» Requirement: Take the data that follows and retype it word for word.

(Records supplied)

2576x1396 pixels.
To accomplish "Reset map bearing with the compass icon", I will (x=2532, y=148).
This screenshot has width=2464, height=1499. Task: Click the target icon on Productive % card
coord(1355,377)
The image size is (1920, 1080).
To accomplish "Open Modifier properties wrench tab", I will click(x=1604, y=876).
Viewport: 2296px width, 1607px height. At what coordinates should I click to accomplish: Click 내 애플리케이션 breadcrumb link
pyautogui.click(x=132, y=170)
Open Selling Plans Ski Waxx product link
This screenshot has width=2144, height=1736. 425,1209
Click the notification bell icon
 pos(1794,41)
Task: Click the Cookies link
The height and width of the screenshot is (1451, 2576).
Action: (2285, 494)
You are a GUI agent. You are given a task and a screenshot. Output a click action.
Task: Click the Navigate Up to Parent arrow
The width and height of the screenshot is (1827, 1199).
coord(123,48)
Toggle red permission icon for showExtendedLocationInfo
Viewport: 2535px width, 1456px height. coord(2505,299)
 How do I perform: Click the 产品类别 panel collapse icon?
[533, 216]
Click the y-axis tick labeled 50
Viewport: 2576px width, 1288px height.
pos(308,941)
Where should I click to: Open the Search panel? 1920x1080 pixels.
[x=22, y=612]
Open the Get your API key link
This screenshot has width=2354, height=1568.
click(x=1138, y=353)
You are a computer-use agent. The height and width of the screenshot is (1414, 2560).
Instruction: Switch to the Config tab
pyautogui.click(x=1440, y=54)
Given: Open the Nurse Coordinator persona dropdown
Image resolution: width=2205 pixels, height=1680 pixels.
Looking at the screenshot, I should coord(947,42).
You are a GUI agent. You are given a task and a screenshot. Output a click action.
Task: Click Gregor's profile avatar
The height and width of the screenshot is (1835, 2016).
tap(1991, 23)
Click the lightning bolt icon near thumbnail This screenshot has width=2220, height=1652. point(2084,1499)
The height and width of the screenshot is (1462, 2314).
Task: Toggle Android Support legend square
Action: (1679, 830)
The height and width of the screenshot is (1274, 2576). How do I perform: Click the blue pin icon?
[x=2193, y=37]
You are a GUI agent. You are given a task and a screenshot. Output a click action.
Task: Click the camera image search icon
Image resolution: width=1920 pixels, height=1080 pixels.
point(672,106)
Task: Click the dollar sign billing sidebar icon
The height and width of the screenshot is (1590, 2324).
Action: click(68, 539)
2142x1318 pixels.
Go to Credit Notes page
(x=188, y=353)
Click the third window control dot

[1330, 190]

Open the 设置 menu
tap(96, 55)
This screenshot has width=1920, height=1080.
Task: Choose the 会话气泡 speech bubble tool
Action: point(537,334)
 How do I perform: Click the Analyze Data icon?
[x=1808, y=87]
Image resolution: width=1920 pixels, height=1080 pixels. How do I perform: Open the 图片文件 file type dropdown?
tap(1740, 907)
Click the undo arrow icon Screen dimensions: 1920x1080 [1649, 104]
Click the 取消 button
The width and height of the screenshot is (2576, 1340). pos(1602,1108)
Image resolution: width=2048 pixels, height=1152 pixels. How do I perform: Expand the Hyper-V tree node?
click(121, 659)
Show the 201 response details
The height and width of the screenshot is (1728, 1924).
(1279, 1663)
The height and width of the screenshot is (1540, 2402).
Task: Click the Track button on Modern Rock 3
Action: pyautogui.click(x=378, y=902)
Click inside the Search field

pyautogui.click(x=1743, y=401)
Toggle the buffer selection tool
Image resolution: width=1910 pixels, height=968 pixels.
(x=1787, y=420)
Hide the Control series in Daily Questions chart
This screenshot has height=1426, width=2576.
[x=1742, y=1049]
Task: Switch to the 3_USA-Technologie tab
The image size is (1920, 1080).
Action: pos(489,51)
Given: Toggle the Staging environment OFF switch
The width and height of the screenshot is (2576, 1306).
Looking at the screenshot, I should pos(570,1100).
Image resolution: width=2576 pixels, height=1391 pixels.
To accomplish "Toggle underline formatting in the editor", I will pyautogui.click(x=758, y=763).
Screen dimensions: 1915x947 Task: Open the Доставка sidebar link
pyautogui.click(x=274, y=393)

(End Records supplied)

» Output for this exercise:
2576x1396 pixels.
To accomplish "Reset map bearing with the compass icon", I will (x=2532, y=148).
This screenshot has width=2464, height=1499. Task: Click the target icon on Productive % card
coord(1355,377)
The image size is (1920, 1080).
To accomplish "Open Modifier properties wrench tab", I will click(x=1604, y=876).
Viewport: 2296px width, 1607px height. At what coordinates should I click to accomplish: Click 내 애플리케이션 breadcrumb link
pyautogui.click(x=132, y=170)
Open Selling Plans Ski Waxx product link
This screenshot has width=2144, height=1736. 425,1209
Click the notification bell icon
 pos(1794,41)
Task: Click the Cookies link
The height and width of the screenshot is (1451, 2576).
Action: (2285, 494)
You are a GUI agent. You are given a task and a screenshot. Output a click action.
Task: Click the Navigate Up to Parent arrow
The width and height of the screenshot is (1827, 1199).
coord(123,48)
Toggle red permission icon for showExtendedLocationInfo
Viewport: 2535px width, 1456px height. coord(2505,299)
 How do I perform: Click the 产品类别 panel collapse icon?
[533, 216]
Click the y-axis tick labeled 50
Viewport: 2576px width, 1288px height.
pos(308,941)
Where should I click to: Open the Search panel? 1920x1080 pixels.
[x=22, y=612]
Open the Get your API key link
This screenshot has width=2354, height=1568.
click(x=1138, y=353)
You are a computer-use agent. The height and width of the screenshot is (1414, 2560).
Instruction: Switch to the Config tab
pyautogui.click(x=1440, y=54)
Given: Open the Nurse Coordinator persona dropdown
Image resolution: width=2205 pixels, height=1680 pixels.
Looking at the screenshot, I should coord(947,42).
You are a GUI agent. You are given a task and a screenshot. Output a click action.
Task: Click Gregor's profile avatar
The height and width of the screenshot is (1835, 2016).
tap(1991, 23)
Click the lightning bolt icon near thumbnail This screenshot has width=2220, height=1652. point(2084,1499)
The height and width of the screenshot is (1462, 2314).
Task: Toggle Android Support legend square
Action: (1679, 830)
The height and width of the screenshot is (1274, 2576). How do I perform: Click the blue pin icon?
[x=2193, y=37]
You are a GUI agent. You are given a task and a screenshot. Output a click action.
Task: Click the camera image search icon
Image resolution: width=1920 pixels, height=1080 pixels.
point(672,106)
Task: Click the dollar sign billing sidebar icon
The height and width of the screenshot is (1590, 2324).
Action: click(68, 539)
2142x1318 pixels.
Go to Credit Notes page
(x=188, y=353)
Click the third window control dot

[1330, 190]

Open the 设置 menu
tap(96, 55)
This screenshot has width=1920, height=1080.
Task: Choose the 会话气泡 speech bubble tool
Action: point(537,334)
 How do I perform: Click the Analyze Data icon?
[x=1808, y=87]
Image resolution: width=1920 pixels, height=1080 pixels. How do I perform: Open the 图片文件 file type dropdown?
tap(1740, 907)
Click the undo arrow icon Screen dimensions: 1920x1080 [1649, 104]
Click the 取消 button
The width and height of the screenshot is (2576, 1340). pos(1602,1108)
Image resolution: width=2048 pixels, height=1152 pixels. How do I perform: Expand the Hyper-V tree node?
click(121, 659)
Show the 201 response details
The height and width of the screenshot is (1728, 1924).
(1279, 1663)
The height and width of the screenshot is (1540, 2402).
Task: Click the Track button on Modern Rock 3
Action: pyautogui.click(x=378, y=902)
Click inside the Search field

pyautogui.click(x=1743, y=401)
Toggle the buffer selection tool
Image resolution: width=1910 pixels, height=968 pixels.
(x=1787, y=420)
Hide the Control series in Daily Questions chart
This screenshot has height=1426, width=2576.
[x=1742, y=1049]
Task: Switch to the 3_USA-Technologie tab
The image size is (1920, 1080).
Action: pos(489,51)
Given: Toggle the Staging environment OFF switch
The width and height of the screenshot is (2576, 1306).
Looking at the screenshot, I should pos(570,1100).
Image resolution: width=2576 pixels, height=1391 pixels.
To accomplish "Toggle underline formatting in the editor", I will pyautogui.click(x=758, y=763).
Screen dimensions: 1915x947 Task: Open the Доставка sidebar link
pyautogui.click(x=274, y=393)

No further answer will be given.